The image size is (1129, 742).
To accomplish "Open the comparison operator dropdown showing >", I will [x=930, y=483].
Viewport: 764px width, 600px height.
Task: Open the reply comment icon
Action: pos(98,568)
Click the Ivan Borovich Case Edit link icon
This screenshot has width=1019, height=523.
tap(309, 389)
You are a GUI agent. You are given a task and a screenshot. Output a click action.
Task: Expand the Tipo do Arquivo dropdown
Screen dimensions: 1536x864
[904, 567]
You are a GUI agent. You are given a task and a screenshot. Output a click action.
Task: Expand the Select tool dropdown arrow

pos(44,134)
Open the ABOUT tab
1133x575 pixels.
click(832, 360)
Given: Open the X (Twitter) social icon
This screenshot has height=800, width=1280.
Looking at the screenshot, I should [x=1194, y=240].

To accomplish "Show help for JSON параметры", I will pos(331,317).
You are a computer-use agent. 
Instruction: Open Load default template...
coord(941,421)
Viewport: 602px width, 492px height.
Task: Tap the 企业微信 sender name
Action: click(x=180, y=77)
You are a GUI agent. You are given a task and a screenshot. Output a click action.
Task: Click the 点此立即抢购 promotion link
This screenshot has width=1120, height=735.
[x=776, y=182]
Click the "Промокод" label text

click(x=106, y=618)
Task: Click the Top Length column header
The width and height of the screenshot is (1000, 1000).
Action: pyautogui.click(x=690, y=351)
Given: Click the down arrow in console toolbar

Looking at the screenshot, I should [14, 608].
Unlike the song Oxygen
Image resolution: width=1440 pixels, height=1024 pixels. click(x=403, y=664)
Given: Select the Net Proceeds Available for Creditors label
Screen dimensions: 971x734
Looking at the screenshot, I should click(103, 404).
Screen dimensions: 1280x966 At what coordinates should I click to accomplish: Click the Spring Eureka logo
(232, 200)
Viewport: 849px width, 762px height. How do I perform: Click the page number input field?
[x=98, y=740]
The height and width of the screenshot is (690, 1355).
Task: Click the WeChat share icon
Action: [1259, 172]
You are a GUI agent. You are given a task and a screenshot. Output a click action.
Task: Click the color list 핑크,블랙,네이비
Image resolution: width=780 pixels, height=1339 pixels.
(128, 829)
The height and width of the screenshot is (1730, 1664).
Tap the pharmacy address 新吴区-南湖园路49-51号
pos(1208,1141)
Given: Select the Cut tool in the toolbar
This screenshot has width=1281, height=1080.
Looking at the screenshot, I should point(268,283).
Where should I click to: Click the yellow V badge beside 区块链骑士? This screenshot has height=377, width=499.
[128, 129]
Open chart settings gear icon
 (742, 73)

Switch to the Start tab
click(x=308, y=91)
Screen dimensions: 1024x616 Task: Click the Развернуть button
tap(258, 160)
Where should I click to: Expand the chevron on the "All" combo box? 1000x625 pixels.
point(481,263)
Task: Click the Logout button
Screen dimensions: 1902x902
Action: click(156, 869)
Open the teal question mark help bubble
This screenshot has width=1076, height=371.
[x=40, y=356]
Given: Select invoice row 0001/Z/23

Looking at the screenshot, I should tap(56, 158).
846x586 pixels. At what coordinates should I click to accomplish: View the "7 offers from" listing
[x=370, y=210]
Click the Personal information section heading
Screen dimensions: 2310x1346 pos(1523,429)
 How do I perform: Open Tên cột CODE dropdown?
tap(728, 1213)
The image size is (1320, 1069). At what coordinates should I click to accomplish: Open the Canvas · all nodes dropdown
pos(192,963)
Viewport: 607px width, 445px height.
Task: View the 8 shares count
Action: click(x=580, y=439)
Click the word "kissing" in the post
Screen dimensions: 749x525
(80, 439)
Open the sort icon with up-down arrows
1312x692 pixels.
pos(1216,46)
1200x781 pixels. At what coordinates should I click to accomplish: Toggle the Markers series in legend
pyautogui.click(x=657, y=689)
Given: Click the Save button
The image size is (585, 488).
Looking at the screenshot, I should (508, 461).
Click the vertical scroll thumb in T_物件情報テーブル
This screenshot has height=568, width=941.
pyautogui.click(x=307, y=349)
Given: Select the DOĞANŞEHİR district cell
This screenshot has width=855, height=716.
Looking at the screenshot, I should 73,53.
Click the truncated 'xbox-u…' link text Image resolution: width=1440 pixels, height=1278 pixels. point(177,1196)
____
## Work order
Reproduce the material above exactly; please quote every line of it.

## Task output
The image size is (1129, 742).
To accomplish "Open the comparison operator dropdown showing >", I will [x=930, y=483].
Viewport: 764px width, 600px height.
Task: Open the reply comment icon
Action: pos(98,568)
Click the Ivan Borovich Case Edit link icon
This screenshot has width=1019, height=523.
tap(309, 389)
You are a GUI agent. You are given a task and a screenshot. Output a click action.
Task: Expand the Tipo do Arquivo dropdown
Screen dimensions: 1536x864
[904, 567]
You are a GUI agent. You are given a task and a screenshot. Output a click action.
Task: Expand the Select tool dropdown arrow

pos(44,134)
Open the ABOUT tab
1133x575 pixels.
click(832, 360)
Given: Open the X (Twitter) social icon
This screenshot has height=800, width=1280.
Looking at the screenshot, I should [x=1194, y=240].

To accomplish "Show help for JSON параметры", I will pos(331,317).
You are a computer-use agent. 
Instruction: Open Load default template...
coord(941,421)
Viewport: 602px width, 492px height.
Task: Tap the 企业微信 sender name
Action: click(x=180, y=77)
You are a GUI agent. You are given a task and a screenshot. Output a click action.
Task: Click the 点此立即抢购 promotion link
This screenshot has width=1120, height=735.
[x=776, y=182]
Click the "Промокод" label text

click(x=106, y=618)
Task: Click the Top Length column header
The width and height of the screenshot is (1000, 1000).
Action: pyautogui.click(x=690, y=351)
Given: Click the down arrow in console toolbar

Looking at the screenshot, I should [14, 608].
Unlike the song Oxygen
Image resolution: width=1440 pixels, height=1024 pixels. click(x=403, y=664)
Given: Select the Net Proceeds Available for Creditors label
Screen dimensions: 971x734
Looking at the screenshot, I should click(103, 404).
Screen dimensions: 1280x966 At what coordinates should I click to accomplish: Click the Spring Eureka logo
(232, 200)
Viewport: 849px width, 762px height. How do I perform: Click the page number input field?
[x=98, y=740]
The height and width of the screenshot is (690, 1355).
Task: Click the WeChat share icon
Action: [1259, 172]
You are a GUI agent. You are given a task and a screenshot. Output a click action.
Task: Click the color list 핑크,블랙,네이비
Image resolution: width=780 pixels, height=1339 pixels.
(128, 829)
The height and width of the screenshot is (1730, 1664).
Tap the pharmacy address 新吴区-南湖园路49-51号
pos(1208,1141)
Given: Select the Cut tool in the toolbar
This screenshot has width=1281, height=1080.
Looking at the screenshot, I should point(268,283).
Where should I click to: Click the yellow V badge beside 区块链骑士? This screenshot has height=377, width=499.
[128, 129]
Open chart settings gear icon
 (742, 73)

Switch to the Start tab
click(x=308, y=91)
Screen dimensions: 1024x616 Task: Click the Развернуть button
tap(258, 160)
Where should I click to: Expand the chevron on the "All" combo box? 1000x625 pixels.
point(481,263)
Task: Click the Logout button
Screen dimensions: 1902x902
Action: click(156, 869)
Open the teal question mark help bubble
This screenshot has width=1076, height=371.
[x=40, y=356]
Given: Select invoice row 0001/Z/23

Looking at the screenshot, I should tap(56, 158).
846x586 pixels. At what coordinates should I click to accomplish: View the "7 offers from" listing
[x=370, y=210]
Click the Personal information section heading
Screen dimensions: 2310x1346 pos(1523,429)
 How do I perform: Open Tên cột CODE dropdown?
tap(728, 1213)
The image size is (1320, 1069). At what coordinates should I click to accomplish: Open the Canvas · all nodes dropdown
pos(192,963)
Viewport: 607px width, 445px height.
Task: View the 8 shares count
Action: click(x=580, y=439)
Click the word "kissing" in the post
Screen dimensions: 749x525
(80, 439)
Open the sort icon with up-down arrows
1312x692 pixels.
pos(1216,46)
1200x781 pixels. At what coordinates should I click to accomplish: Toggle the Markers series in legend
pyautogui.click(x=657, y=689)
Given: Click the Save button
The image size is (585, 488).
Looking at the screenshot, I should (508, 461).
Click the vertical scroll thumb in T_物件情報テーブル
This screenshot has height=568, width=941.
pyautogui.click(x=307, y=349)
Given: Select the DOĞANŞEHİR district cell
This screenshot has width=855, height=716.
Looking at the screenshot, I should 73,53.
Click the truncated 'xbox-u…' link text Image resolution: width=1440 pixels, height=1278 pixels. point(177,1196)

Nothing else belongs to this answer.